Instructions for the task: Render each line of the data below as one string in a JSON list, omitting blank lines.
##### Excerpted data
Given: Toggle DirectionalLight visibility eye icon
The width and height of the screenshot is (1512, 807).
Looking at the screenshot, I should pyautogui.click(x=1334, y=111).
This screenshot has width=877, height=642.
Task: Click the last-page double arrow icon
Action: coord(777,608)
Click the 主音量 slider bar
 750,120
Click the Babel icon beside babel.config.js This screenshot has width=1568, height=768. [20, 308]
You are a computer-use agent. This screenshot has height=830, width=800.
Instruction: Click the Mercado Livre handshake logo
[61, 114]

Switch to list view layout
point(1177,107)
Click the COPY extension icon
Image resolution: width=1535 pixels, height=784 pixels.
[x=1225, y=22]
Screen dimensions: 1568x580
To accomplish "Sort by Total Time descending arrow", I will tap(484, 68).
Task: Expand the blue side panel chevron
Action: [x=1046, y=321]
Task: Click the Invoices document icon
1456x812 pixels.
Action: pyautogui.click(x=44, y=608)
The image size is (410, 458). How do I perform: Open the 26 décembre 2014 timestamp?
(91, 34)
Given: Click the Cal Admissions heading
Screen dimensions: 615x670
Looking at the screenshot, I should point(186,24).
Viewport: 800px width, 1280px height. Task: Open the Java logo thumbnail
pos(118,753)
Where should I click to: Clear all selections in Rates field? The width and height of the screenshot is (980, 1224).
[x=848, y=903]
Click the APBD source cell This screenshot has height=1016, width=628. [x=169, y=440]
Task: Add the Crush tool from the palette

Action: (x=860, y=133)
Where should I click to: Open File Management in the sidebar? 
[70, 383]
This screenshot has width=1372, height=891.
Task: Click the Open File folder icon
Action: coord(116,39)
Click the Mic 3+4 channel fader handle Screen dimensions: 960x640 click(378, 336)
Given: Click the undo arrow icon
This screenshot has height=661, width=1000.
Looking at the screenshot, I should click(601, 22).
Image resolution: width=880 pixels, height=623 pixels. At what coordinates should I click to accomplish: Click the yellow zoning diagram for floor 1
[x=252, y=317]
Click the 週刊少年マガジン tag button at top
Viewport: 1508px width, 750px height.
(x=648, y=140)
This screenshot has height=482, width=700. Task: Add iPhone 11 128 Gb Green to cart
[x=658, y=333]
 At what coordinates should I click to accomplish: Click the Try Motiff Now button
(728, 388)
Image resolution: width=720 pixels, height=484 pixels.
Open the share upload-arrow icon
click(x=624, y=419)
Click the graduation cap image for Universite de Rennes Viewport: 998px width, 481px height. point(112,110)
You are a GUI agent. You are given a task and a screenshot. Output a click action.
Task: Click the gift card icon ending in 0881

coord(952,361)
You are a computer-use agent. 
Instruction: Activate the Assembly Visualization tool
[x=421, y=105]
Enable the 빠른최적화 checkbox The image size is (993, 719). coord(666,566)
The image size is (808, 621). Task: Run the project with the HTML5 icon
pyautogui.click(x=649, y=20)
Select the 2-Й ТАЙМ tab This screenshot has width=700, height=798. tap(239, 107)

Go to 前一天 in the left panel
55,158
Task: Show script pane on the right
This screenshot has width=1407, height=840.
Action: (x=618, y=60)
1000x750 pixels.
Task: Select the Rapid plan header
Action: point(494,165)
##########
Reply to the exercise:
[
  "Given: Toggle DirectionalLight visibility eye icon",
  "The width and height of the screenshot is (1512, 807).",
  "Looking at the screenshot, I should pyautogui.click(x=1334, y=111).",
  "This screenshot has width=877, height=642.",
  "Task: Click the last-page double arrow icon",
  "Action: coord(777,608)",
  "Click the 主音量 slider bar",
  " 750,120",
  "Click the Babel icon beside babel.config.js This screenshot has width=1568, height=768. [20, 308]",
  "You are a computer-use agent. This screenshot has height=830, width=800.",
  "Instruction: Click the Mercado Livre handshake logo",
  "[61, 114]",
  "Switch to list view layout",
  "point(1177,107)",
  "Click the COPY extension icon",
  "Image resolution: width=1535 pixels, height=784 pixels.",
  "[x=1225, y=22]",
  "Screen dimensions: 1568x580",
  "To accomplish \"Sort by Total Time descending arrow\", I will tap(484, 68).",
  "Task: Expand the blue side panel chevron",
  "Action: [x=1046, y=321]",
  "Task: Click the Invoices document icon",
  "1456x812 pixels.",
  "Action: pyautogui.click(x=44, y=608)",
  "The image size is (410, 458). How do I perform: Open the 26 décembre 2014 timestamp?",
  "(91, 34)",
  "Given: Click the Cal Admissions heading",
  "Screen dimensions: 615x670",
  "Looking at the screenshot, I should point(186,24).",
  "Viewport: 800px width, 1280px height. Task: Open the Java logo thumbnail",
  "pos(118,753)",
  "Where should I click to: Clear all selections in Rates field? The width and height of the screenshot is (980, 1224).",
  "[x=848, y=903]",
  "Click the APBD source cell This screenshot has height=1016, width=628. [x=169, y=440]",
  "Task: Add the Crush tool from the palette",
  "Action: (x=860, y=133)",
  "Where should I click to: Open File Management in the sidebar? ",
  "[70, 383]",
  "This screenshot has width=1372, height=891.",
  "Task: Click the Open File folder icon",
  "Action: coord(116,39)",
  "Click the Mic 3+4 channel fader handle Screen dimensions: 960x640 click(378, 336)",
  "Given: Click the undo arrow icon",
  "This screenshot has height=661, width=1000.",
  "Looking at the screenshot, I should click(601, 22).",
  "Image resolution: width=880 pixels, height=623 pixels. At what coordinates should I click to accomplish: Click the yellow zoning diagram for floor 1",
  "[x=252, y=317]",
  "Click the 週刊少年マガジン tag button at top",
  "Viewport: 1508px width, 750px height.",
  "(x=648, y=140)",
  "This screenshot has height=482, width=700. Task: Add iPhone 11 128 Gb Green to cart",
  "[x=658, y=333]",
  " At what coordinates should I click to accomplish: Click the Try Motiff Now button",
  "(728, 388)",
  "Image resolution: width=720 pixels, height=484 pixels.",
  "Open the share upload-arrow icon",
  "click(x=624, y=419)",
  "Click the graduation cap image for Universite de Rennes Viewport: 998px width, 481px height. point(112,110)",
  "You are a GUI agent. You are given a task and a screenshot. Output a click action.",
  "Task: Click the gift card icon ending in 0881",
  "coord(952,361)",
  "You are a computer-use agent. ",
  "Instruction: Activate the Assembly Visualization tool",
  "[x=421, y=105]",
  "Enable the 빠른최적화 checkbox The image size is (993, 719). coord(666,566)",
  "The image size is (808, 621). Task: Run the project with the HTML5 icon",
  "pyautogui.click(x=649, y=20)",
  "Select the 2-Й ТАЙМ tab This screenshot has width=700, height=798. tap(239, 107)",
  "Go to 前一天 in the left panel",
  "55,158",
  "Task: Show script pane on the right",
  "This screenshot has width=1407, height=840.",
  "Action: (x=618, y=60)",
  "1000x750 pixels.",
  "Task: Select the Rapid plan header",
  "Action: point(494,165)"
]